──────── Source material ────────
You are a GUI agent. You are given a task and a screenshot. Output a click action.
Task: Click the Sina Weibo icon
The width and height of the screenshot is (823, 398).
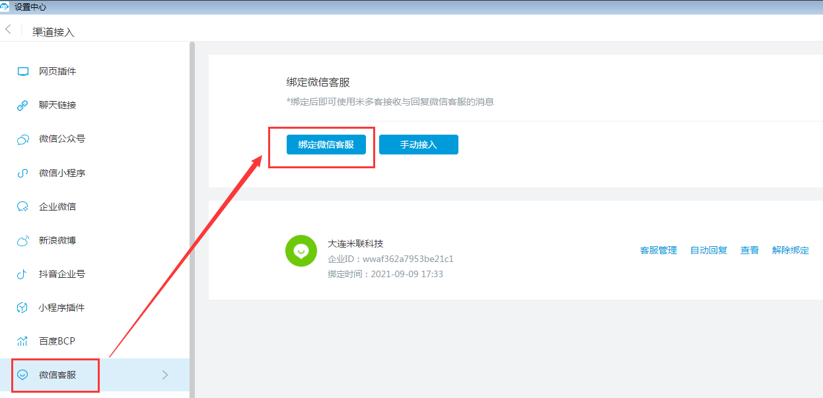(x=23, y=241)
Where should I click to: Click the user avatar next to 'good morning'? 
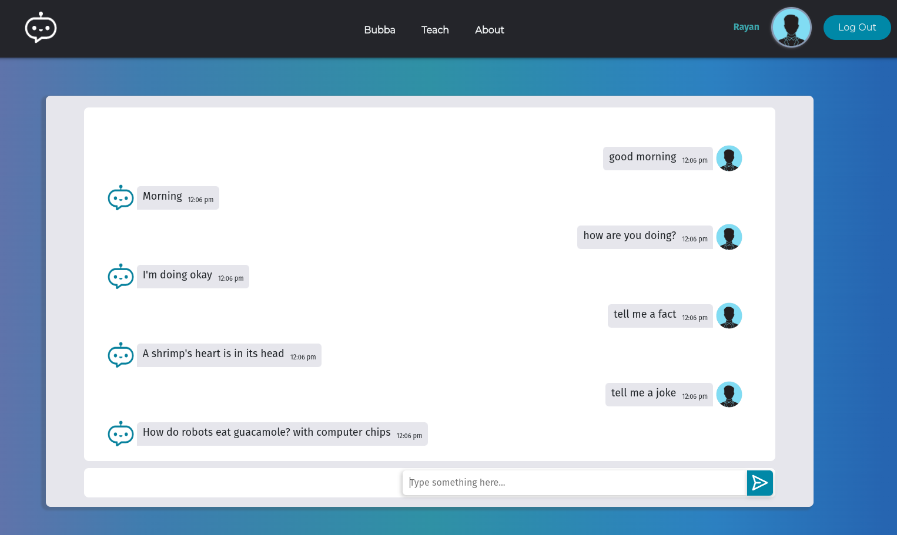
────────
## What to do:
Every line from the one holding "Task: Click the Sina Weibo icon" through the last line of the entries above, and nothing else, is to be restated word for word. Pictures stay out.

## Answer box:
Task: Click the Sina Weibo icon
The width and height of the screenshot is (823, 398).
(x=23, y=241)
Where should I click to: Click the user avatar next to 'good morning'? 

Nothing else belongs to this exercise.